Aliás, personagens não-religiosos também já foram alvo do humor do jornal francês. Em uma de suas edições, uma charge retratava o nascimento da filha de Carla Bruni com o ex-presidente francês Nicolas Sarkozy. Nela, a ex-primeira-dama dá à luz a uma diarreia e o médico fala “é a cara do pai”.
“Tem gente que ri disso. Isso não é humor. Vai contra a Carla Bruni, o Sarkozy, o filho e o leitor. Isso não é humor. É melancolia”, critica. Na ocasião, Caruso também comentou sobre a repercussão – negativa - da charge publicada pelo seu irmão, Chico Caruso, no jornal O Globo .
Crédito:Paulo Caruso/ divulgação Charge feita em 2011 para a Revista Época e que não foi publicada por receio de retaliações Publicada no dia 8 de maço, Dia Internacional da Mulher, a imagem causou polêmica entre os internautas. Na ilustração, a presidente Dilma Rousseff (PT) aparece prestes a ser executada por um integrante do grupo radical Estado Islâmico (EI). “Eu também recebi muitos comentários. É um risco que se corre”.

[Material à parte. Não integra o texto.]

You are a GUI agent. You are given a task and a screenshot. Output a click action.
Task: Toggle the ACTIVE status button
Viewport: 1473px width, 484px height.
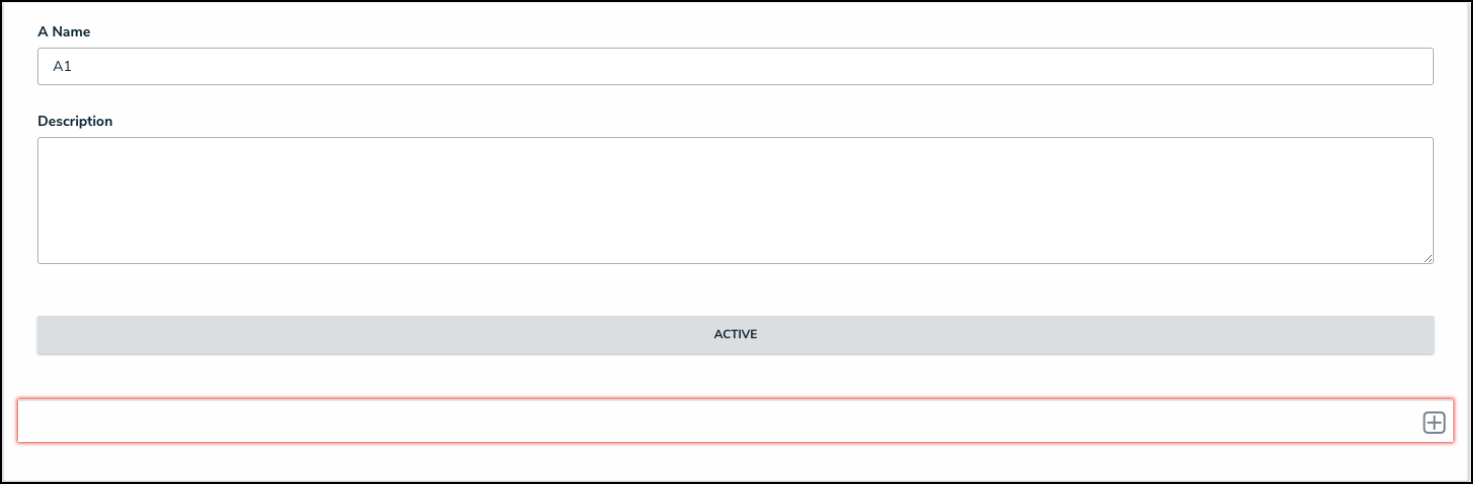pyautogui.click(x=735, y=335)
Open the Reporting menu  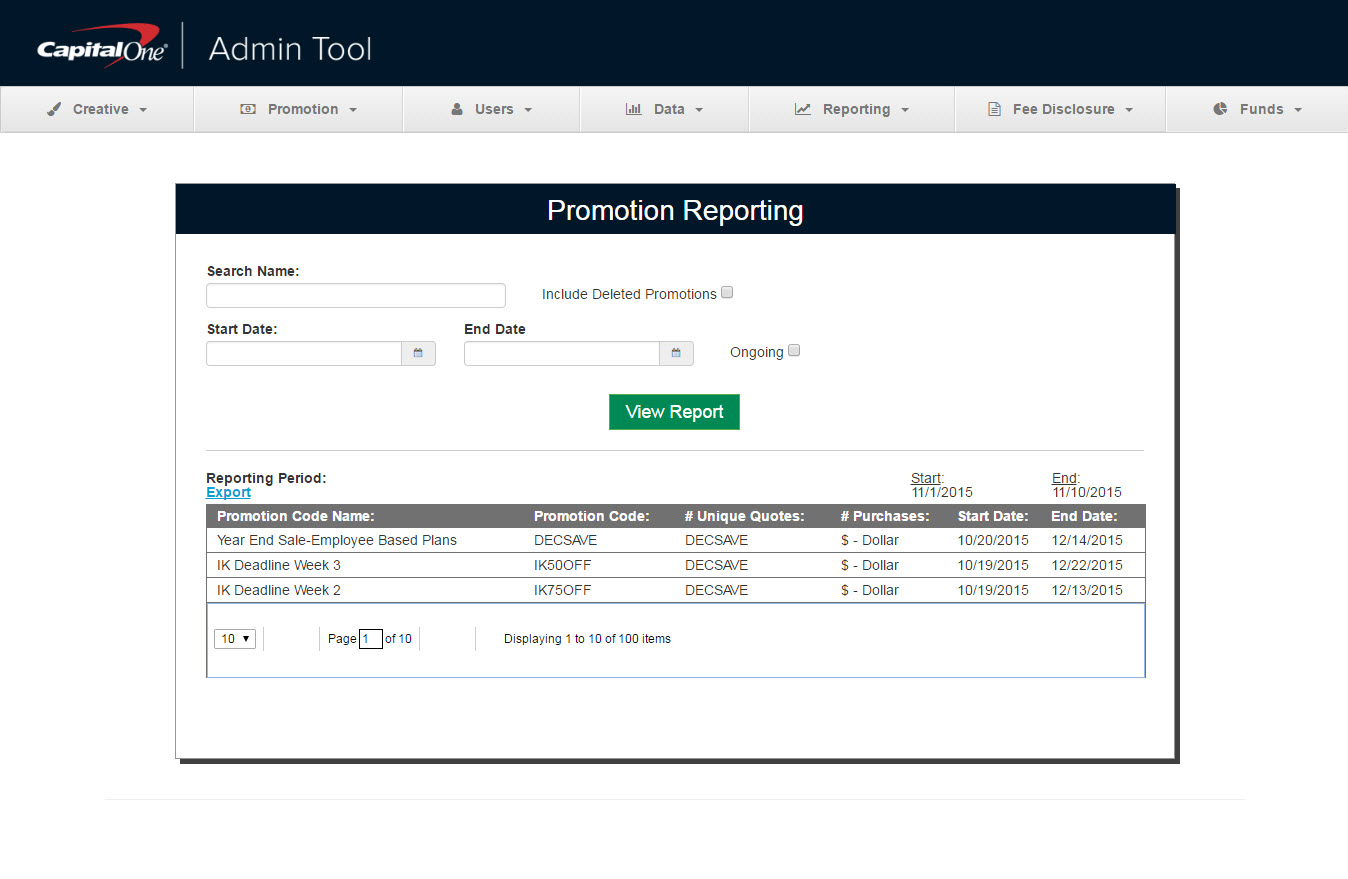(x=855, y=109)
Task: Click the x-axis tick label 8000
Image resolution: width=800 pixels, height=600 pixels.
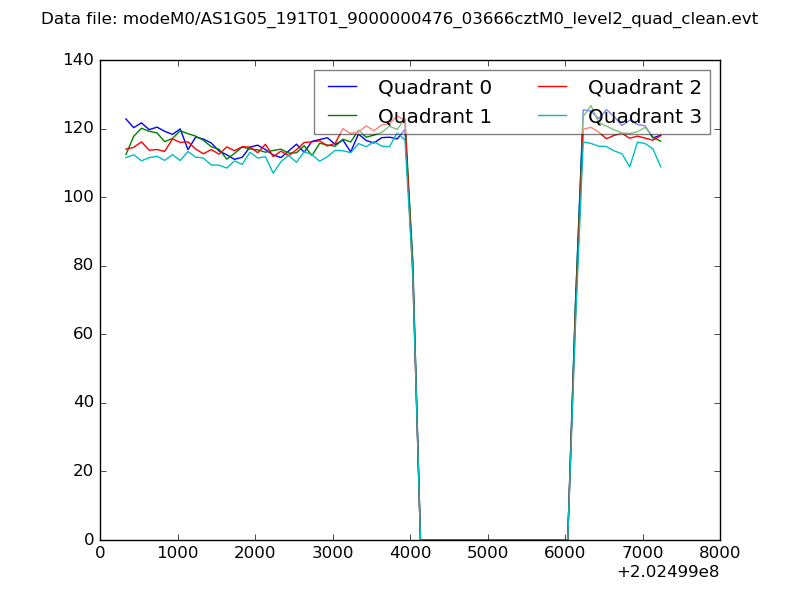Action: click(719, 553)
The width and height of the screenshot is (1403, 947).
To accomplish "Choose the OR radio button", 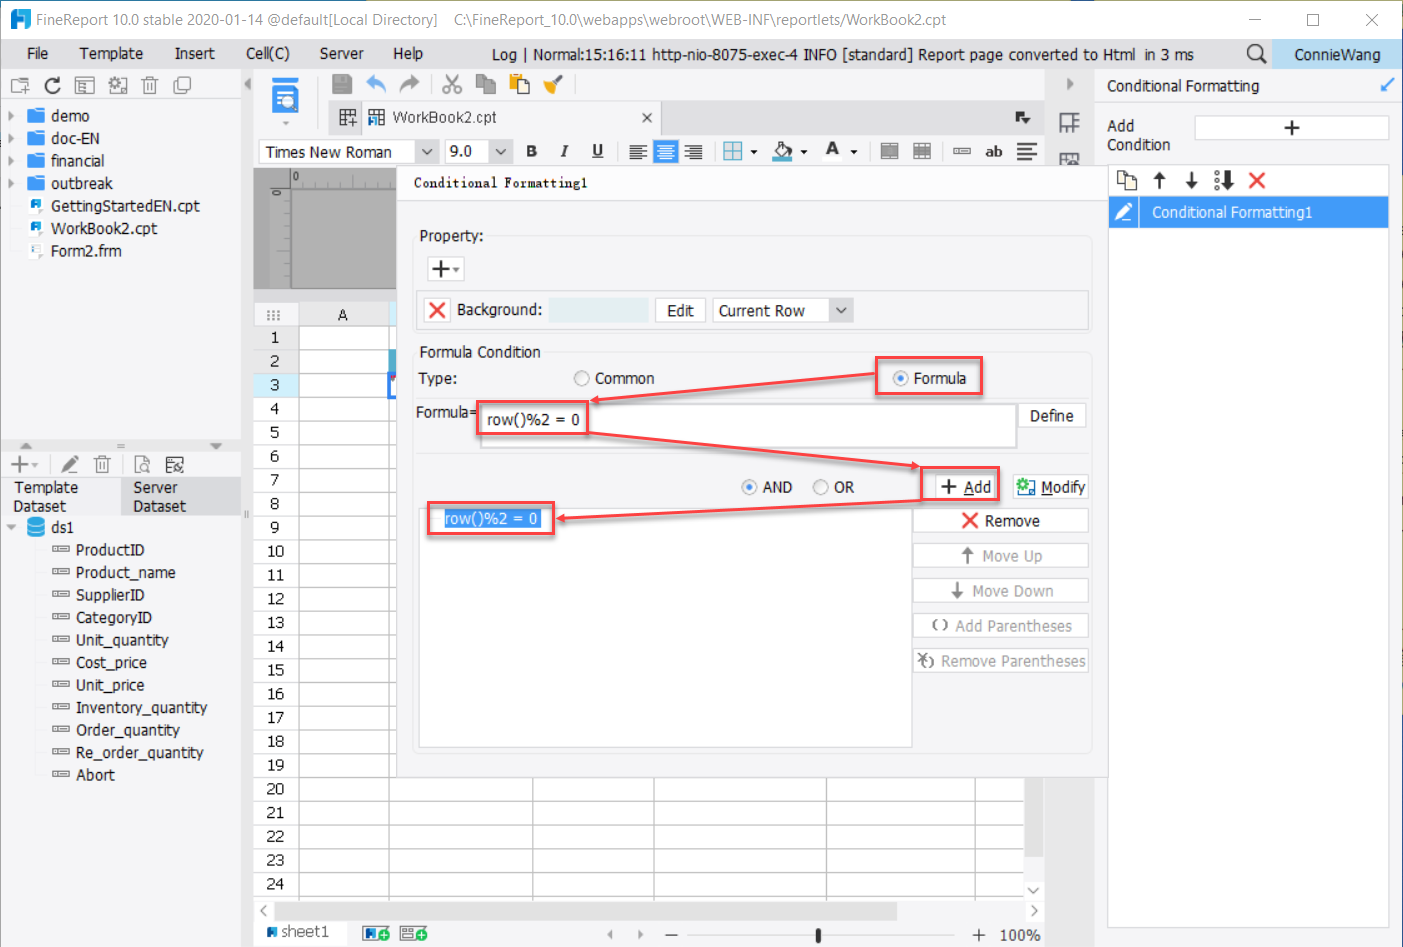I will (822, 486).
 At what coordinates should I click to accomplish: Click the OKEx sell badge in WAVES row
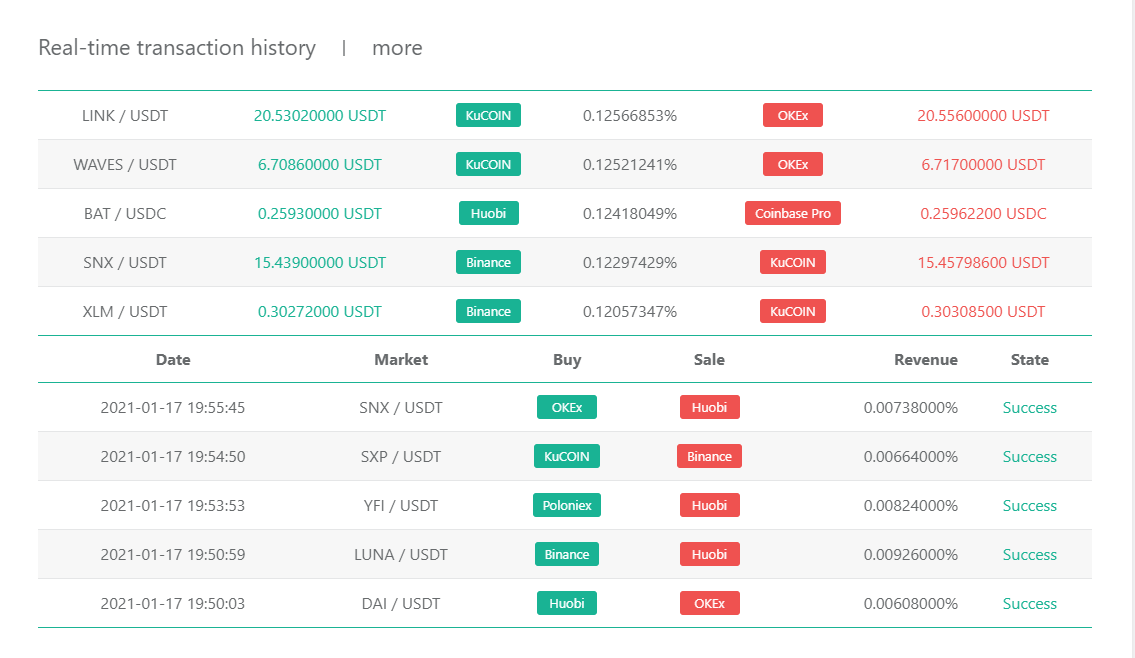(x=792, y=164)
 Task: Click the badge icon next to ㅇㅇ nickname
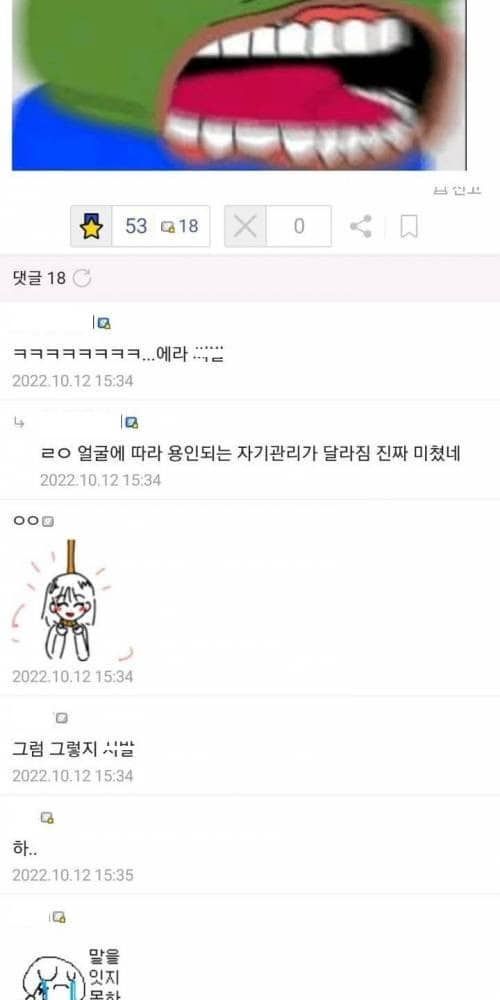pos(48,521)
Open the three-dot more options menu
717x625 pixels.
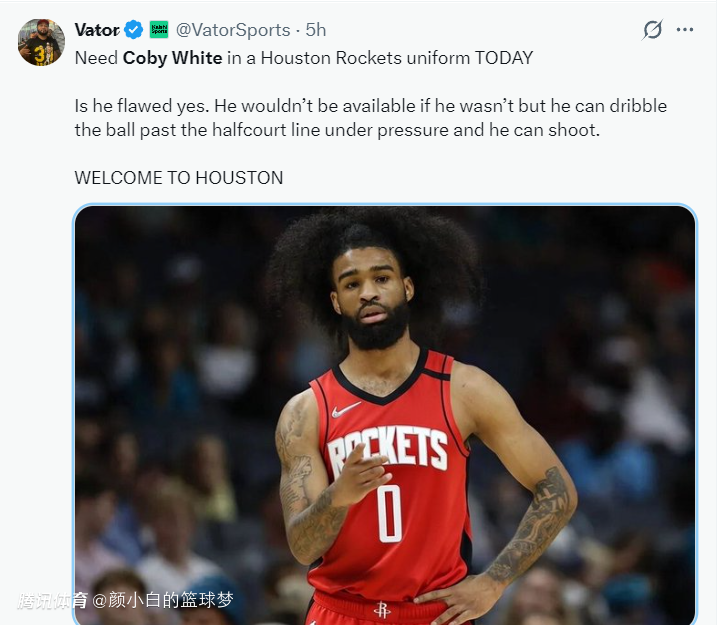(x=685, y=30)
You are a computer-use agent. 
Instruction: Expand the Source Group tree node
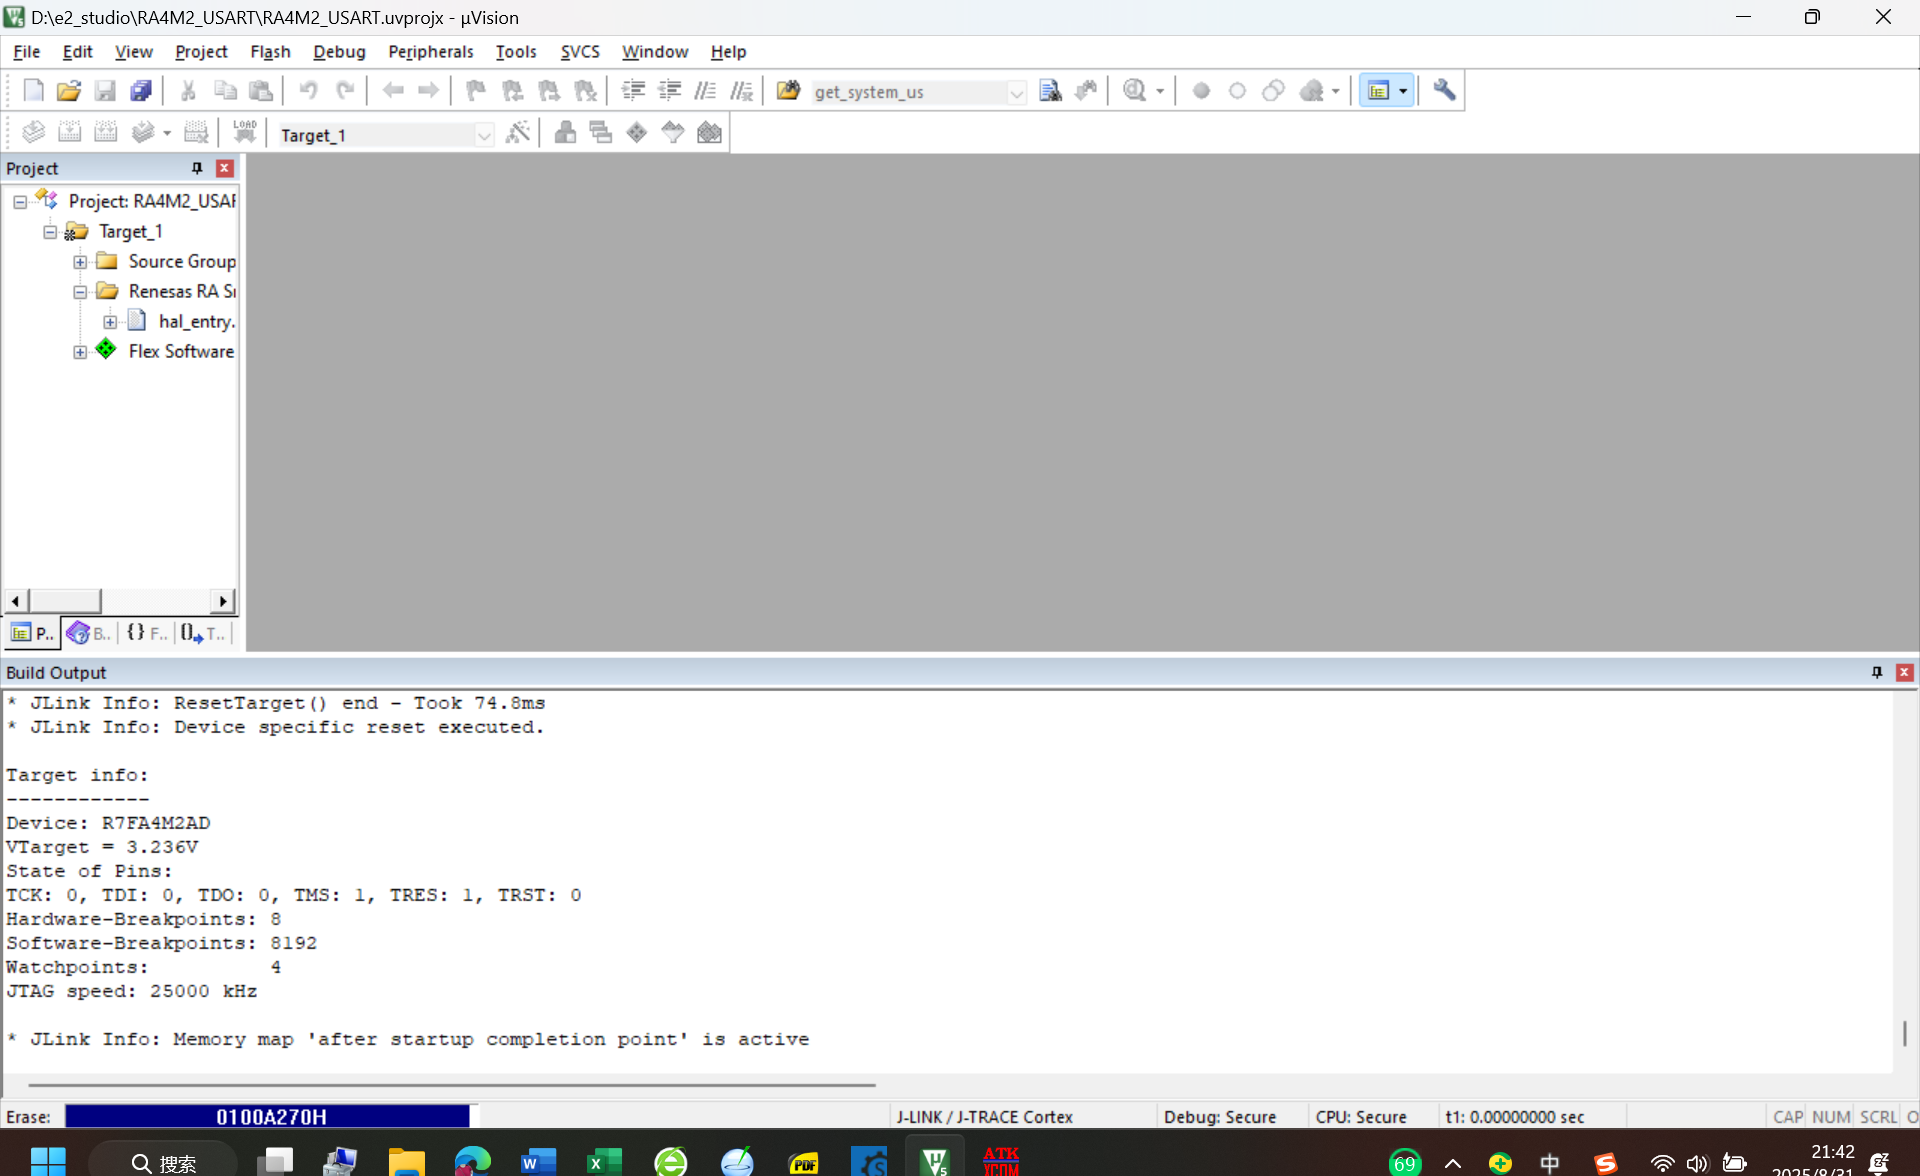click(80, 262)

De acordo com Caruso, sempre existiu, em qualquer mídia, o casamento entre palavra e imagem. “A palavra está sofrendo com essa queda da sustentação da mídia, e a imagem passou a ser secundária - a não ser a foto, que ajuda no assunto abordado. Mas os editores estão fechando espaço para os artistas e não abrem a discussão”, concluiu.